Towards intelligent incident management: why we need it and how we make it
- Zhuangbin Chen ,
- Yu Kang ,
- Liqun Li ,
- Xu Zhang ,
- Hongyu Zhang ,
- Hui Xu ,
- Yangfan Zhou ,
- Li Yang ,
- Jeffrey Sun ,
- Zhangwei Xu ,
- Yingnong Dang ,
- Feng Gao ,
- Pu Zhao ,
- Bo Qiao ,
- Qingwei Lin 林庆维 ,
- Dongmei Zhang ,
- Michael R. Lyu
2020 Foundations of Software Engineering |
Published by ACM
The management of cloud service incidents (unplanned interruptions or outages of a service/product) greatly affects customer satisfaction and business revenue. After years of efforts, cloud enterprises are able to solve most incidents automatically and timely.

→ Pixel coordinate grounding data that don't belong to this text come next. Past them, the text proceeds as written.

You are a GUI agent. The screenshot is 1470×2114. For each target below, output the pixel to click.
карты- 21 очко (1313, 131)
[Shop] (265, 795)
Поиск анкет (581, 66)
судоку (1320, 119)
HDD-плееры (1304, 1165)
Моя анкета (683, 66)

However, in practice, we still observe critical service incidents that occurred in an unexpected manner and orchestrated diagnosis workflow failed to mitigate them. In order to accelerate the understanding of unprecedented incidents and provide actionable recommendations, modern incident management system employs the strategy of AIOps (Artificial Intelligence for IT Operations). In this paper, to provide a broad view of industrial incident management and understand the modern incident management system, we conduct a comprehensive empirical study spanning over two years of incident management practices at Microsoft. Particularly, we identify two critical challenges (namely, incomplete service/resource dependencies and imprecise resource health assessment) and investigate the underlying reasons from the perspective of cloud system design and operations. We also present IcM BRAIN, our AIOps framework towards intelligent incident management, and show its practical benefits conveyed to the cloud services of Microsoft.